Russian attacks on Ukrainian health workers, hospitals amount to war crimes: report
Global News
New data is shining a light on the impacts of Russia’s attacks on Ukrainian health-care facilities and workers – atrocities that human rights advocates say amount to war crimes.
As Ukrainians mark a grim anniversary, one brutal year of war and devastation, new data is shining a light on the particularly gruesome impacts of Russia’s attacks on health-care facilities and workers – atrocities that human rights advocates say amount to war crimes.
More than 700 attacks have targeted hospitals, health facilities and staff since the Feb. 24, 2022, Russian invasion, according to data verified by five organizations working inside Ukraine.
Their report, entitled Destruction and Devastation: One Year of Russia’s Assault on Ukraine’s Health Care System chronicles the stark realities faced by health workers and patients in Ukraine, as health facilities have been hit multiple times by missiles and attacks.
Dozens of doctors and nurses and other health staff bravely providing medical treatment have been killed and injured. Others have been threatened, imprisoned, taken hostage and forced to work under Russian occupation, the report states.
This has left Ukrainians’ access to life-saving medical care almost impossible in some regions, the report says.
The evidence documenting what appear in some cases to be targeted attacks on civilian infrastructure, health facilities and medical personnel shows the Russian military has violated international humanitarian law.

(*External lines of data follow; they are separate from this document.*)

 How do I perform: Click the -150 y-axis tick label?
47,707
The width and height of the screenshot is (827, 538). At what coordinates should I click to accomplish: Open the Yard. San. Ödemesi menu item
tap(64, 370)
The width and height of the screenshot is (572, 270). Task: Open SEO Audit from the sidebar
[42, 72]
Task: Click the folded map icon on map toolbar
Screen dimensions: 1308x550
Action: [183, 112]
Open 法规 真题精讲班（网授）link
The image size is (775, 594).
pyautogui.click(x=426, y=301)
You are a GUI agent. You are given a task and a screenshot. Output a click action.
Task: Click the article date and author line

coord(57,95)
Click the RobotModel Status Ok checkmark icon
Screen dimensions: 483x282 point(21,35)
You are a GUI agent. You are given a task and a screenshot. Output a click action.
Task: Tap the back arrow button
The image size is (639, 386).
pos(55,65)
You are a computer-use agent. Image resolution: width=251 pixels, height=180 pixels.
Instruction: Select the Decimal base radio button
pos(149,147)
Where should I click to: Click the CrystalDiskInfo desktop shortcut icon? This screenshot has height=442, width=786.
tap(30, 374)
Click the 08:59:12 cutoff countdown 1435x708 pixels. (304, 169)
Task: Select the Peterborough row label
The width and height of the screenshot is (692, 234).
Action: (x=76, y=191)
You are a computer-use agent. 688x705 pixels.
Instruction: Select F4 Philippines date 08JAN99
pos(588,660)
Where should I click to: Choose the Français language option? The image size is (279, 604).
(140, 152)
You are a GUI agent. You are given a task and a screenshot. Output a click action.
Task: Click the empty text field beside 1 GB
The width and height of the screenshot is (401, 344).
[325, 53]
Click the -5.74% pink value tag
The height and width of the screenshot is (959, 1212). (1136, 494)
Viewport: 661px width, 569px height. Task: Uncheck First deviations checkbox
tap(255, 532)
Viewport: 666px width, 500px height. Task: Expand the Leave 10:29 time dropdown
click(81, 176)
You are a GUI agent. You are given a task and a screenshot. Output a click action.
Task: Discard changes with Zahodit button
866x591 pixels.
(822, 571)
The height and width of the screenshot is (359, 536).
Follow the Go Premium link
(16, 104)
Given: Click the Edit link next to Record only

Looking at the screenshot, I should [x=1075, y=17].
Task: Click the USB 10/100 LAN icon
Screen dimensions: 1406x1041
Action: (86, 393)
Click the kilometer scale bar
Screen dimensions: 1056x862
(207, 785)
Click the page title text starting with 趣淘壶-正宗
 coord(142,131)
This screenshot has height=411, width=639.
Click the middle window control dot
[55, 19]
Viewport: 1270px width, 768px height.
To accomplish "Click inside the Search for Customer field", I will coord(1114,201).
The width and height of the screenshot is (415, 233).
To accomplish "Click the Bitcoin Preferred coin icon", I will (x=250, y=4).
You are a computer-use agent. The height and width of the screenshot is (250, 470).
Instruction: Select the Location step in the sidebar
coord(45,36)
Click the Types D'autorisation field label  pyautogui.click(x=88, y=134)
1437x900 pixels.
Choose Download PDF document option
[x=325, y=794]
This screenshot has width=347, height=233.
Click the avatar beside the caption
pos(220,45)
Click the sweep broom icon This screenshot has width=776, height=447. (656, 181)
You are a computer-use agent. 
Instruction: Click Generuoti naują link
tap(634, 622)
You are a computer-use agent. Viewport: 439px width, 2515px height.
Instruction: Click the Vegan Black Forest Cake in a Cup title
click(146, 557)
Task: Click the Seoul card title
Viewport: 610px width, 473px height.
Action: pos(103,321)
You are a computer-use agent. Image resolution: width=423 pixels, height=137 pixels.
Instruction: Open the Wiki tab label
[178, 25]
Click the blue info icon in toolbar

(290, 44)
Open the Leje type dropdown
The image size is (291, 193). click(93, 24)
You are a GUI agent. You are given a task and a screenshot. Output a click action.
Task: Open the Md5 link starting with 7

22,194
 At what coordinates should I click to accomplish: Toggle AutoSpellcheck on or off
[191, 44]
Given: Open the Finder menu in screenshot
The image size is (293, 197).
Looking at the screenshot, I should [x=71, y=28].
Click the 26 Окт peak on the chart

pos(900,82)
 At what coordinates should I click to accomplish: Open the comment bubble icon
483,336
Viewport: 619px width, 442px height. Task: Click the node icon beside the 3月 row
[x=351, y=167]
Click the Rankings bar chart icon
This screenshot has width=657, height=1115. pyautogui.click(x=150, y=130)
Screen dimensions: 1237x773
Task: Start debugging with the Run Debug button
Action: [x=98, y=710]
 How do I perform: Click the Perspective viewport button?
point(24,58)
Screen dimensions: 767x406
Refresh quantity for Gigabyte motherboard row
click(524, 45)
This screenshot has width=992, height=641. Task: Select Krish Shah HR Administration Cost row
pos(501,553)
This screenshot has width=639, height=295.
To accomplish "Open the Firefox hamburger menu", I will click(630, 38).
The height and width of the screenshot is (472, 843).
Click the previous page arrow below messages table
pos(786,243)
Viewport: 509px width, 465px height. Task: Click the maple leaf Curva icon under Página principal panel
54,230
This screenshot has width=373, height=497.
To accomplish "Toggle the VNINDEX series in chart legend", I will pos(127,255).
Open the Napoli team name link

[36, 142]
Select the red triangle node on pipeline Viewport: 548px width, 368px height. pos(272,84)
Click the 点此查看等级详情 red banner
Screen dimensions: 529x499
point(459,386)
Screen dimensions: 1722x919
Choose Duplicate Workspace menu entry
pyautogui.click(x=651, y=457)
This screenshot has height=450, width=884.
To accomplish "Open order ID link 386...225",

These crimes should be prosecuted both domestically and by the International Criminal Court, says Christian De Vos, director of research and investigations with Physicians for Human Rights, one of the groups that compiled and authored the report.
“The attacks on health … they are illegal under the Geneva Conventions,” he said.
In total, there were 707 documented attacks on health facilities, clinics, ambulances and medical personnel in 2022 – a grim tally that amounts to at least two attacks on health every day over the course of the past year, De Vos said.